Merkez Bankası’nın ödemeler dengesi verilerine göre, 2016’nın ilk dört ayında 2,5 milyar dolar olarak gerçekleşen doğrudan yabancı yatırım girişi, 2017’nin aynı döneminde düşüş trendini sürdürerek yüzde 4 azalışla 2,4 milyar dolara geriledi.
"AB İLE GERİLİM KÖTÜ ETKİLEDİ”
Türkiye’nin daha az sermaye çekmesinin sebepleri arasında geçtiğimiz dönemlerde yaşanan terör olayları, 15 Temmuz darbe girişimi, küresel ekonomideki kırılganlık, politik belirsizlikler ve artan jeopolitik riskler öne çıkıyor. TÜSİAD Baş ekonomisti Dr. Zümrüt İmamoğlu, uluslararası yatırım çekmek konusunda AB-Türkiye ilişkilerinin önemine dikkat çekiyor.
Tam üyelik müzakerelerinin başladığı 2005 yılından sonra Türkiye’ye gelen yabancı sermayenin yıllık 20 milyar dolar gibi rekor rakamlara ulaştığını hatırlatan İmamoğlu, “AB ile gerilim ve uzayan OHAL süreci yatırımcıyı Türkiye’den uzaklaştırıyor” diyor.

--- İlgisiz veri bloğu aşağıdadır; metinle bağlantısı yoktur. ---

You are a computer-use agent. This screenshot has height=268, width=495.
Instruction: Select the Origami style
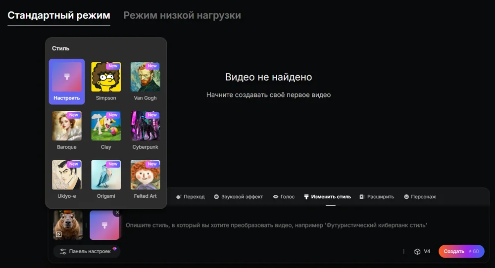click(x=106, y=175)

Yabancı sermayenin yatırım yapacağı ülkede öngörülebilir bir iş ortamı ve hukuk sistemi aradığını kaydeden Euler Hermes Türkiye Genel Müdürü Özlem Özüner ise, “Günümüzde tüm gelişmekte olan ülkelerin yapması gereken hukuki altyapıyı etkin kılacak ve sermayenin sürdürülebilirliğini sağlayacak reformları gerçekleştirmek olmalı” diyor.
Özüner, Türkiye’nin ilk çeyrekte yüzde 5 büyümesi ve mak-roekonomik görünümdeki olumluya dönen gelişmelerin piyasadaki yatırımcı ilgisini artırabileceğini dile getiriyor. Özlem Özüner, “Bununla birlikte başka bir dikkat çekici nokta var ki, zorlu bir yıl olmasına rağmen Türk şirketleri 2016’da yaklaşık 2,3 milyar dolarlık 42 adet birleşme ve satın alma işlemi gerçekleştirdi. Türk iş dünyasının stratejik hedefleri çerçevesinde dış pazarlara açılma iştahı devam ediyor” diye konuyor.
GELİŞMİŞ ÜLKELERE KAYIYOR
Uluslararası yatırımcının Türkiye’ye ilgisinin azalmasında Türkiye’nin kendine özgü koşulları etkili olsa da tek neden bu değil. EY Türkiye Kurumsal Finansman Hizmetleri Lideri Müşfik Cantekinler, son dönemde özellikle Amerikan Merkez Bankası FED’in faiz artırımı politikasının gelişmekte olan ülkelerden gelişmiş ülkelere olan para akışını hızlandırdığına dikkat çekiyor.
Müşfik Cantekinler, bunun yanı sıra, ABD’nin başını çektiği gelişmiş ülkelerde görülen büyüme oranlarının görece daha olumlu olmasının da yatırımcıların değerlendirdiği bir diğer önemli konu olduğunu vurguluyor. Cantekinler, “Döviz kurlarında, özellikle dolarda görülen dalgalanmaların, gelişmekte olan ülke ekonomilerini daha kırılgan duruma getirdiği de bir gerçek.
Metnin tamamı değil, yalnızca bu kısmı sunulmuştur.